Было чего-то жаль, словно его постигла какая-то утрата. Думал о своей новой школе, составлял план жизни и работы на новом месте. Вспоминалось Тельшино. Теперь оно как-то отдалилось от него, окуталось мраком, стало пустым и чужим – там не было уже того милого образа, который давал жизнь и радость. Этот образ неотступно следовал за Лобановичем в его скитаниях по лесу и отгонял все другие мысли, заставлял думать о себе. И слова Ядвиси: "Если вы меня поцелуете, то, клянусь памятью матери, я брошусь под поезд" – снова выплывали в памяти, и сама она как живая стояла все время у него перед глазами.

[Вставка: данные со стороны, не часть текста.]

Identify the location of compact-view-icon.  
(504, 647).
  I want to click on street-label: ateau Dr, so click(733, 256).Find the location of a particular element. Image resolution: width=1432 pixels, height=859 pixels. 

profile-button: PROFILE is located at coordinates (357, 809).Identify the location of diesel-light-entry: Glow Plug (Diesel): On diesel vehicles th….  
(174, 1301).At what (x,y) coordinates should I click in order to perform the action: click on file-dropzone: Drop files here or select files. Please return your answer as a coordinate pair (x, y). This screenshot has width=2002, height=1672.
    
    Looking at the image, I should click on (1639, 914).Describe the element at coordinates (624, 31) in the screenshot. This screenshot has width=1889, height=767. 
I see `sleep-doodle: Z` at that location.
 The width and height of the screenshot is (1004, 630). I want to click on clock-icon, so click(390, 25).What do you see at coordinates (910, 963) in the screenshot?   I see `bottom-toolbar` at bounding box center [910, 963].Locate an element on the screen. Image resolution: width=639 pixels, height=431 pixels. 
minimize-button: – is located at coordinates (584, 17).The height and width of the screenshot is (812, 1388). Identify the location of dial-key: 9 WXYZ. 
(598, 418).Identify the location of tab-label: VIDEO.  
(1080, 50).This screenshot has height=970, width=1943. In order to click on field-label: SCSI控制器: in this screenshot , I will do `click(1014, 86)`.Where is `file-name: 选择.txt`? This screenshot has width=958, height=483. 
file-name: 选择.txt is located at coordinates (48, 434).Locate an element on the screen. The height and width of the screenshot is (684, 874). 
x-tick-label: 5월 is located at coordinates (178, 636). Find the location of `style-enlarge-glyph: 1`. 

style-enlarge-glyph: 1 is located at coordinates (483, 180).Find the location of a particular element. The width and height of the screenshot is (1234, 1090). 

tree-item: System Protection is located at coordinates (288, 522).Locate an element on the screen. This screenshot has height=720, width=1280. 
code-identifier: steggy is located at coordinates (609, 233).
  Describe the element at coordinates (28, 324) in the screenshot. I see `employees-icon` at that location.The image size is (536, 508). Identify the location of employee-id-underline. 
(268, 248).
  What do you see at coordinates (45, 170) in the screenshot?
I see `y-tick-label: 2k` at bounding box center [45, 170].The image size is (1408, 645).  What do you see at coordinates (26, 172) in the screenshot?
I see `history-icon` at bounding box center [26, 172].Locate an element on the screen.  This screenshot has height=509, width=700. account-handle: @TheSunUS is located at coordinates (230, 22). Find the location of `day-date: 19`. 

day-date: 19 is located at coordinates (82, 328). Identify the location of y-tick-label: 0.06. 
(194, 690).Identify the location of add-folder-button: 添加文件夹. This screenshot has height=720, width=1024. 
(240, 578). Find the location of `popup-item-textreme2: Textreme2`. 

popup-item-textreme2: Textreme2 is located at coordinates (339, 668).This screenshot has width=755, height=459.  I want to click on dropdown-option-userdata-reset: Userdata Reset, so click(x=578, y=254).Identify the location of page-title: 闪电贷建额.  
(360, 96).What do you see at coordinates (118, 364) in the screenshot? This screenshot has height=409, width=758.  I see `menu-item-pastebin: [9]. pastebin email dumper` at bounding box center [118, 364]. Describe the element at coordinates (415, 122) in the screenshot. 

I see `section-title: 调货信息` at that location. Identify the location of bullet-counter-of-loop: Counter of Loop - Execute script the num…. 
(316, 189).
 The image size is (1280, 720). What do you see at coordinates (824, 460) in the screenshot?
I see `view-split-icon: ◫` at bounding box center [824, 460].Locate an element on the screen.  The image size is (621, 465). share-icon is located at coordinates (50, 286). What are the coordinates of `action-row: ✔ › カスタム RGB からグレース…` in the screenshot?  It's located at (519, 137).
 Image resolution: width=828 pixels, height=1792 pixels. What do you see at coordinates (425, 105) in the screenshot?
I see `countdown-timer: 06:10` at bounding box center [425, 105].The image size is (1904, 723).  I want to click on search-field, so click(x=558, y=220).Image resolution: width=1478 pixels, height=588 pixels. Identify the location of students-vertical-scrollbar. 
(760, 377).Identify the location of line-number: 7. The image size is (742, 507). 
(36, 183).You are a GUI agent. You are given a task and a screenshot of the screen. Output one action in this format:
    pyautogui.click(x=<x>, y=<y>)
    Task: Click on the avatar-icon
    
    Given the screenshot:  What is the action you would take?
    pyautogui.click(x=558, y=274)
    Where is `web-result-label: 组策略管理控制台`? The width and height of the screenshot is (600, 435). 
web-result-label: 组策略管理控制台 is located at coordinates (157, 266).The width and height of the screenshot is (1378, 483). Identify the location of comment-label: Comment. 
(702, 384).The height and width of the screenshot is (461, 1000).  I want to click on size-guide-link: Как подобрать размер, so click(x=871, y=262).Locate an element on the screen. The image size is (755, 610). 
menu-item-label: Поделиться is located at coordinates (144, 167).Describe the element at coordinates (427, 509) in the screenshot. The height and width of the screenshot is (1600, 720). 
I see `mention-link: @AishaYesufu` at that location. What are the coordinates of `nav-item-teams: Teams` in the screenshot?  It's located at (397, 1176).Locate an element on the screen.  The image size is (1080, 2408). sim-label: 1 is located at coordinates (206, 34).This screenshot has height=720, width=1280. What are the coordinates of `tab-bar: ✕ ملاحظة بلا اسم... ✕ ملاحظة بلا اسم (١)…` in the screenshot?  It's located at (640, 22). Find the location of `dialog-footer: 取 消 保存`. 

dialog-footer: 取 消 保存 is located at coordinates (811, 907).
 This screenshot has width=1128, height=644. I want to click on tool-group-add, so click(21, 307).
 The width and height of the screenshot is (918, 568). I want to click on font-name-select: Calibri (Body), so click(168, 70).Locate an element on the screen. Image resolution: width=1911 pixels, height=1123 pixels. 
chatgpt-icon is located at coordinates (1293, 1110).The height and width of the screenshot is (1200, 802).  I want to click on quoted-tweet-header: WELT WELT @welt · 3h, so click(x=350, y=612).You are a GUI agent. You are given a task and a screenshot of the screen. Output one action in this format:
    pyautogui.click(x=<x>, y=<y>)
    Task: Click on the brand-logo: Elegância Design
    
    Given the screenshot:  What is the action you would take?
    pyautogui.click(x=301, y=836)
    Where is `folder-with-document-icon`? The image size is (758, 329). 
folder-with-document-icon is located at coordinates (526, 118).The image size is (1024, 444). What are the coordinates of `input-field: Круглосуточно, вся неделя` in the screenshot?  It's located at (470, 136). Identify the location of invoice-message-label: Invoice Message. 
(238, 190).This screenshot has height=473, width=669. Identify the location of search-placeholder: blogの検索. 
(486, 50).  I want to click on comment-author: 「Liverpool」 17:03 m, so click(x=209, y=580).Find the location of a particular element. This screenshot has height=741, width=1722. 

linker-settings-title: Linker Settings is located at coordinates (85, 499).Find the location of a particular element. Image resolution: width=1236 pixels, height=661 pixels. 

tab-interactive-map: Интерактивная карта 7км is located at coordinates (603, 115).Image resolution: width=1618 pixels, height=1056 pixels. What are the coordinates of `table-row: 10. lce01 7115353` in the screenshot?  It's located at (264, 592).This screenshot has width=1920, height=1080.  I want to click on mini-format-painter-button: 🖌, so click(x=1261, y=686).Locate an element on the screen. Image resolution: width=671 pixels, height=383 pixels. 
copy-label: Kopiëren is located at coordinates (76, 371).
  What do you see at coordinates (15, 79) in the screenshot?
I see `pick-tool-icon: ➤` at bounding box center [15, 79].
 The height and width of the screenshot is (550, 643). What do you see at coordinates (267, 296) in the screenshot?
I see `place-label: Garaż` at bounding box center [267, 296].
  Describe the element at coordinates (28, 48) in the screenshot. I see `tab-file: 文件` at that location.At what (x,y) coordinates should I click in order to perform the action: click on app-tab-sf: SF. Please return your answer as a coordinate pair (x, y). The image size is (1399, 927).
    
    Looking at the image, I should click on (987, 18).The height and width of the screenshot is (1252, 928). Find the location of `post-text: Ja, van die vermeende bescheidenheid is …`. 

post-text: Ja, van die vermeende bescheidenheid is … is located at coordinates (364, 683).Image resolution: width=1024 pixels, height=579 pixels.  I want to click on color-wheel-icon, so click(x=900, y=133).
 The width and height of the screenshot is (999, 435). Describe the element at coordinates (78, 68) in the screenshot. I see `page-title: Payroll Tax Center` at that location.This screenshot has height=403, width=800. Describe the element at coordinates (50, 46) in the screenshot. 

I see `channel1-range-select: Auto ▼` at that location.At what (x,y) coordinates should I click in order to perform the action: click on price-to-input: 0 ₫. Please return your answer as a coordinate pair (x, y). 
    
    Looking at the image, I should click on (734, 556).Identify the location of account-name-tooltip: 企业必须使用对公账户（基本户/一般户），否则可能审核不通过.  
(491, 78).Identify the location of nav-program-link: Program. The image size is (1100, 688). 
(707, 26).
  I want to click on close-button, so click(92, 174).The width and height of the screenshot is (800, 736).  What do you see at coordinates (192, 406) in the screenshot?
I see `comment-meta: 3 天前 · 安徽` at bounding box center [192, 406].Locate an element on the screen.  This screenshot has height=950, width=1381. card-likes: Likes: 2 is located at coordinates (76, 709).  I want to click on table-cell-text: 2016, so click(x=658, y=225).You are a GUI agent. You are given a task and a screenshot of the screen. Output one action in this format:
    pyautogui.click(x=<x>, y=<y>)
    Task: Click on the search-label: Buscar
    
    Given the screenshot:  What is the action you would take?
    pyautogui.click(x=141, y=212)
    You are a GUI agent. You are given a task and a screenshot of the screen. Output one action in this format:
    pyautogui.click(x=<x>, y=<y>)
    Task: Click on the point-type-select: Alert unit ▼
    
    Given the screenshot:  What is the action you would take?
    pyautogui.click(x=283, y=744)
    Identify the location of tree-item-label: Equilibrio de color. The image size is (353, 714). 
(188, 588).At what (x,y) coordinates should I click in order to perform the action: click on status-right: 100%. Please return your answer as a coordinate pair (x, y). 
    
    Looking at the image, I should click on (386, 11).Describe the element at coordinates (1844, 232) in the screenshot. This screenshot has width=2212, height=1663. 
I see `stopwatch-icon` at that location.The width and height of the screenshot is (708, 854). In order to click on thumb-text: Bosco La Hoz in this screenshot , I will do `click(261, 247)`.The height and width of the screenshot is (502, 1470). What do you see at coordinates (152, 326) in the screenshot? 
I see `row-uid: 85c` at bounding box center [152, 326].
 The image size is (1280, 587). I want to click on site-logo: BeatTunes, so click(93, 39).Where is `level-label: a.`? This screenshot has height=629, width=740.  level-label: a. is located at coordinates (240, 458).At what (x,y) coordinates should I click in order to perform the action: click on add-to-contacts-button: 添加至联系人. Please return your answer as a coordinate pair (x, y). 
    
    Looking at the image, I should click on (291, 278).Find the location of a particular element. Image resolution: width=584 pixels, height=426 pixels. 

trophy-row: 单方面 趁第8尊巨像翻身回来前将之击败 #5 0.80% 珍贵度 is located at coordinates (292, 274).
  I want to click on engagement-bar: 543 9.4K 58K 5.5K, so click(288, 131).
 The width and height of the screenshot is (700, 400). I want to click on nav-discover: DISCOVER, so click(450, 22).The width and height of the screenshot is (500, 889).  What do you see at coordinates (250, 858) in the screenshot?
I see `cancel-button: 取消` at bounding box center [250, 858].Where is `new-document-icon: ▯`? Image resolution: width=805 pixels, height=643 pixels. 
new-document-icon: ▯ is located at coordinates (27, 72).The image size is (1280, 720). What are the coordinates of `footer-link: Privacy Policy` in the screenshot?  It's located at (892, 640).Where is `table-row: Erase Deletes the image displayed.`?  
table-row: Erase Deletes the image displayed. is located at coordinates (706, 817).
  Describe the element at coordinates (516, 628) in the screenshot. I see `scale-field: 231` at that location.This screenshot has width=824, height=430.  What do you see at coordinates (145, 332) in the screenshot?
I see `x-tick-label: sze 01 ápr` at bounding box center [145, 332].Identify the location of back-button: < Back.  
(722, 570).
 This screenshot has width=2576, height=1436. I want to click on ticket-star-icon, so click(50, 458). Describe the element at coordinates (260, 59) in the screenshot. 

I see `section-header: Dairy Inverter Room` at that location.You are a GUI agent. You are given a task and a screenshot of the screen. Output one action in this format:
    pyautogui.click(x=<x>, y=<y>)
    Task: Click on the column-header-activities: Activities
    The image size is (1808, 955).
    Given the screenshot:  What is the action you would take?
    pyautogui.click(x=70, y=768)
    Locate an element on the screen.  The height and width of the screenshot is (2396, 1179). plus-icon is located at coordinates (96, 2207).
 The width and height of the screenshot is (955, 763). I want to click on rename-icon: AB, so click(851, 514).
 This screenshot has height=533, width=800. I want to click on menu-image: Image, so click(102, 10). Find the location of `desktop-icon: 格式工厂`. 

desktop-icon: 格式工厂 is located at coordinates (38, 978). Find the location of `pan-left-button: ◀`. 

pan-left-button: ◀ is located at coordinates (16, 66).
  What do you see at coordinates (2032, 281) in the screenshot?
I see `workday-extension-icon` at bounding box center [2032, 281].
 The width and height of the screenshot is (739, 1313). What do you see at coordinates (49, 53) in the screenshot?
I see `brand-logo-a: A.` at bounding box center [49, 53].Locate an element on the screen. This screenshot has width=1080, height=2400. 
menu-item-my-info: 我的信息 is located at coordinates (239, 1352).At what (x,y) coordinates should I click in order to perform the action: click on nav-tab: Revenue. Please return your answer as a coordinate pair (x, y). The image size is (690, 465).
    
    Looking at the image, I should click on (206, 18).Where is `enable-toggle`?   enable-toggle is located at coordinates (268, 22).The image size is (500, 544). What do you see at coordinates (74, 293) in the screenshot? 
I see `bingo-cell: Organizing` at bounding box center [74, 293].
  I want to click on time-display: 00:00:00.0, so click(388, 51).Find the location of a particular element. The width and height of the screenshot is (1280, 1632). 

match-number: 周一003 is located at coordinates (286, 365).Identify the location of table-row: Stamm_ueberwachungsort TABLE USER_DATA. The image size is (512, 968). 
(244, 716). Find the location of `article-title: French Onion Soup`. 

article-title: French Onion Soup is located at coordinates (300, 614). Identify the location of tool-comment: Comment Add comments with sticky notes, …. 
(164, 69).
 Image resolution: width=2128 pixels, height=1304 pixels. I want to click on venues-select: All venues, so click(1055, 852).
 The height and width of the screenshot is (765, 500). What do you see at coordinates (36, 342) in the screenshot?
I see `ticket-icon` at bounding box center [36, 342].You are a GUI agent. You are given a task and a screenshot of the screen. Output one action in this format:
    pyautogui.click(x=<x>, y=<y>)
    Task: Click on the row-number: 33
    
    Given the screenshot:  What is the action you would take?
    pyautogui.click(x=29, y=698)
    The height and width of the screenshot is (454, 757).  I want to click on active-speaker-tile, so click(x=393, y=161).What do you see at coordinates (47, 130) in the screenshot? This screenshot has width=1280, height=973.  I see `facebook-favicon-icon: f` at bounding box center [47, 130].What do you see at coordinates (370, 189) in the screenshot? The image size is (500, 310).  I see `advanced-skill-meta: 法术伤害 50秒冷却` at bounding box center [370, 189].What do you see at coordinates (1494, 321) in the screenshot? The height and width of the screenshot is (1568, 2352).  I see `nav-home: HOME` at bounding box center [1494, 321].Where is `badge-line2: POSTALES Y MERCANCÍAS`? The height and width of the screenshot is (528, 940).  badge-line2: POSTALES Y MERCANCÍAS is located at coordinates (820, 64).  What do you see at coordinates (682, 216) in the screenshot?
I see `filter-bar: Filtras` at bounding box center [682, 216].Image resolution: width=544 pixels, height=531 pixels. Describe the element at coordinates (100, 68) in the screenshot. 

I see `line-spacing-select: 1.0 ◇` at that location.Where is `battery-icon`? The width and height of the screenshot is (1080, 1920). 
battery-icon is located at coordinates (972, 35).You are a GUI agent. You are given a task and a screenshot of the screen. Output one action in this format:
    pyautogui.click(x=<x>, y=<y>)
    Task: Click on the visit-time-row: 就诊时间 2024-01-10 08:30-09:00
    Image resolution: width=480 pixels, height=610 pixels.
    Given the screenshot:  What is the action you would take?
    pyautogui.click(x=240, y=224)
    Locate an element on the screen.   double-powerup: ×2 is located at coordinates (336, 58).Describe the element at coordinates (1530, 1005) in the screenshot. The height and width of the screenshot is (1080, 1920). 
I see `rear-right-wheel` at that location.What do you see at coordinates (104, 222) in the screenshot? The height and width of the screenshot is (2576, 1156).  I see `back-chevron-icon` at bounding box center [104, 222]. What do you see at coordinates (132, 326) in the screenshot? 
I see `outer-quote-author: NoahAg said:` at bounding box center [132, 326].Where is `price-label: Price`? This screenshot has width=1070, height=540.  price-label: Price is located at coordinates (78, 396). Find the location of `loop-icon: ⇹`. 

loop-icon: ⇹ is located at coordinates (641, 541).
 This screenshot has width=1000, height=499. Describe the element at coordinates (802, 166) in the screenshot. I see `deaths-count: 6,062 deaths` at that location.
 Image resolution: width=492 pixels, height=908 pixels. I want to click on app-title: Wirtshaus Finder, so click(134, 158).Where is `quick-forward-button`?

На другой день на закате солнца запряг дядя Мартин черного конька, которого прозвал за резвость Ножиком, чтобы отвезти племянника на станцию. Вещи заранее были собраны и сложены в небольшой чемодан.
– По-настоящему так и коня запрягать не стоило бы, – говорил Лобанович, взвешивая чемодан в руке.
– Зачем же, сынок, ты будешь трепать ноги? Ничего не станет с конем, ведь он гуляет теперь.
Лобанович оставил себе денег на билет, а остальные, рублей семь, отдал матери.
– Напиши, сынок, как тебе там живется.
Мать поцеловала сына и утерла рукавом слезы.
– Ну, Якуб, бывай, брат, здоров! На следующую зиму заберу тебя к себе. Хорошо?
– Хорошо, – кивнул головой Якуб.
Мать стояла во дворе и провожала глазами подводу, что быстро катилась в сторону леса. Лобанович оглянулся, помахал фуражкой матери и сестрам, кивнул им издалека головой. Еще раз оглянулся, когда подъезжали к лесу. Мелькнул хуторок со своим ольшаником, мелькнул и скрылся.